Despite war-mongering rhetoric emanating from the Pentagon, US President Donald “Trump has no intentions of going to war with North Korea,” says Dennis Etler, an American political analyst who has a decades-long interest in international affairs.
Trump has said that the United States will deal with North Korea “very successfully” after Pyongyang’s warning of a “Christmas gift.”
North Korea has promised a possible “Christmas surprise” missile test if the US does not come to the negotiating table, noting it would not give in to Washington’s pressure since it already has “nothing to lose.”
Pyongyang said the US was dragging out denuclearization negotiations ahead of Trump’s re-election bid next year, noting it was “entirely up to the US what Christmas gift it will select to get.”
While US military commanders believe the North’s response could involve the testing of a long-range missile, Trump brushed off the warning, saying maybe the surprise is a “nice present.”
“We’ll find out what the surprise is and we’ll deal with it very successfully,” Trump told reporters at his Mar-a-Lago resort on Tuesday. “We’ll see what happens.”
In an interview with Press TV on Friday, Etler, a former professor of Anthropology at Cabrillo College in Aptos, California, said, “President Trump, while professing ever-lasting love for his younger protégé Chairman Kim Jong-un of the Democratic Republic of Korea (aka North Korea) has cynically used relations with the DPRK as a ploy to meddle in East Asian affairs. Despite some pro-forma war-mongering rhetoric emanating from the Pentagon, Trump has no intentions of ‘going to war’ with North Korea. Neither does he want to resolve tensions on the Korean peninsula.”

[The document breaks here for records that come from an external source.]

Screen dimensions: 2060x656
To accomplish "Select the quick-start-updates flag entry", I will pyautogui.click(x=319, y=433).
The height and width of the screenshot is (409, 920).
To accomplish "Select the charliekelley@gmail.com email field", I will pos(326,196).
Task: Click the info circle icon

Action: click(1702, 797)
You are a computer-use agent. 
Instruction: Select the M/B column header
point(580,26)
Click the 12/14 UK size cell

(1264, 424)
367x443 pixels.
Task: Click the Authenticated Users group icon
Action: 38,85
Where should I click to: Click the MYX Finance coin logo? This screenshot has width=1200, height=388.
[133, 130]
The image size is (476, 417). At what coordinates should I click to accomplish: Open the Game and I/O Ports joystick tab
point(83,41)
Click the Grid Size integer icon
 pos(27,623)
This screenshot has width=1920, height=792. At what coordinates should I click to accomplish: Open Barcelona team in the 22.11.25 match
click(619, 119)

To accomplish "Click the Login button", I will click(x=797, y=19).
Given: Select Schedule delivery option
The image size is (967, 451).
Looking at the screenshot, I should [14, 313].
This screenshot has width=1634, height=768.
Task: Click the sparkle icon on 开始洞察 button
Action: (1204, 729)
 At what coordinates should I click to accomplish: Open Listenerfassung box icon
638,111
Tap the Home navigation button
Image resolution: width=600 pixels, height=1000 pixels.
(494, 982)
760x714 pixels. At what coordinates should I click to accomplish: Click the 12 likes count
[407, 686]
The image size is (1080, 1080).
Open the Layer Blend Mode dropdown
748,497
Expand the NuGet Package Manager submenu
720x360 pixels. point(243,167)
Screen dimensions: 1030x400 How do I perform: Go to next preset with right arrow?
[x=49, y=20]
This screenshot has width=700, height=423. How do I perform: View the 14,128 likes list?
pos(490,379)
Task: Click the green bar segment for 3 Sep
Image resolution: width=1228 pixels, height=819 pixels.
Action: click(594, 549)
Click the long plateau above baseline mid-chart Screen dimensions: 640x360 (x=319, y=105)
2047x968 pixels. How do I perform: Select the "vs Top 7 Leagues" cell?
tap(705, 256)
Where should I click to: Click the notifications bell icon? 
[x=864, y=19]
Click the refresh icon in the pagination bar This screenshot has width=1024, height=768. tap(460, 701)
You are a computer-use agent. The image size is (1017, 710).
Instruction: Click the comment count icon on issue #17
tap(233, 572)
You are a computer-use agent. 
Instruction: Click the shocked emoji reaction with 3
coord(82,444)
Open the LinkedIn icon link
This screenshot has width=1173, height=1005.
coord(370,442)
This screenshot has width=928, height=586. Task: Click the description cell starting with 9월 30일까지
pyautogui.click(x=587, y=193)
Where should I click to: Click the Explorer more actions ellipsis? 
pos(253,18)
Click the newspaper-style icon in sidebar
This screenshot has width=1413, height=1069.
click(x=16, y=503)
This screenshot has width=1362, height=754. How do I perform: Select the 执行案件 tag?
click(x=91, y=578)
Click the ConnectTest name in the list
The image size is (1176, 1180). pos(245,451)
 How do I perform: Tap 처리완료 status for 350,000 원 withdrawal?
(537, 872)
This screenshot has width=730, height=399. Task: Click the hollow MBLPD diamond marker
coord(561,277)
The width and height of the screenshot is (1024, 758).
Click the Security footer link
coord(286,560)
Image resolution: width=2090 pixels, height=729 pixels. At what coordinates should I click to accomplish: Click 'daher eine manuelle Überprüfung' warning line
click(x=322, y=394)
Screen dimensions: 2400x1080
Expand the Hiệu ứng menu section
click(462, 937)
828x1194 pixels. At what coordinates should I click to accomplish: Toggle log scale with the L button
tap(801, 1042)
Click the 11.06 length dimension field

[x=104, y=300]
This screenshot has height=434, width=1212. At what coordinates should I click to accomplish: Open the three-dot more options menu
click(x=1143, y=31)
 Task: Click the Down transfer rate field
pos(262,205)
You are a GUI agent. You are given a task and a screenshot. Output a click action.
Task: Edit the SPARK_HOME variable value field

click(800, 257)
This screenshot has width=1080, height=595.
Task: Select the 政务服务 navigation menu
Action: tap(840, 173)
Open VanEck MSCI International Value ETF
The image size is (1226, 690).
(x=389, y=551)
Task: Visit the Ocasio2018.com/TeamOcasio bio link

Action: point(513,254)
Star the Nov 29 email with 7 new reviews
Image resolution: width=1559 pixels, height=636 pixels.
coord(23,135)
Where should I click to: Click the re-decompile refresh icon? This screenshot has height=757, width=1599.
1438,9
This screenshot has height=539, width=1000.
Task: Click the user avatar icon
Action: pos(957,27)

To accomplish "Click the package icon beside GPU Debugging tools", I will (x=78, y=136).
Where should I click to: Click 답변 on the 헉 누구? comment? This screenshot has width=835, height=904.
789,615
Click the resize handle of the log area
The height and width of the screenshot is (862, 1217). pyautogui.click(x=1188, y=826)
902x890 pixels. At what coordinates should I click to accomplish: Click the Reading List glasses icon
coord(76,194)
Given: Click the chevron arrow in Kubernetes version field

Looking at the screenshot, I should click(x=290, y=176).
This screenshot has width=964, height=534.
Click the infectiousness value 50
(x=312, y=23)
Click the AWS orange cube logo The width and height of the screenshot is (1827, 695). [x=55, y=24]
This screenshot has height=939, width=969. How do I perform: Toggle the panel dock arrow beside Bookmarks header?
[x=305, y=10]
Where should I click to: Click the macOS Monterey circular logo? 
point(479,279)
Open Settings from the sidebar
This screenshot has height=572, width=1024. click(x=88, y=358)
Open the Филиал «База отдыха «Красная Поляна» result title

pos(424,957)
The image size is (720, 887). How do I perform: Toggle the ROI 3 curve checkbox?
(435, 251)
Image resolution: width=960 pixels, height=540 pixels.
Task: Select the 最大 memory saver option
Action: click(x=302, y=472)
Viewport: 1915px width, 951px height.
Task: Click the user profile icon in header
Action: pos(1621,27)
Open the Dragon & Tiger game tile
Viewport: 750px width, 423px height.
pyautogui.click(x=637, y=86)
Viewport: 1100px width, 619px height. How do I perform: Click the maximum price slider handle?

“Keeping China, South Korea and Japan guessing about his overall policy in East Asia serves his purposes well, by keeping his ‘adversaries’ off-balance. This allows the US to better manipulate events to its own advantage, or that’s at least what Washington under the Trump Doctrine thinks,” he stated.
“Trump has no intention of meeting North Korea’s just demands, an end to sanctions or at least their incremental lessening for progress in demilitarizing the peninsula. He would rather keep everyone on tenterhooks than resolve the issues that have divided Korea for generations. This way he can play off the regional powers of China, the Republic of Korea and Japan against each other in order to gain an advantage for himself against them all,” he added.
“Unfortunately for Trump, the East Asian powers are wise to his game and are forging new ties between themselves as evidenced by the recent summit between China, the Republic of Korea (aka South Korea) and Japan. It is imperative that the countries of Asia unite in opposition to US attempts to meddle in their affairs. US interventionism, which includes the illegal use of economic warfare, secondary sanctions and attempts to foment domestic destabilization in countries it targets for regime change, is the main enemy of the world’s people,” he noted.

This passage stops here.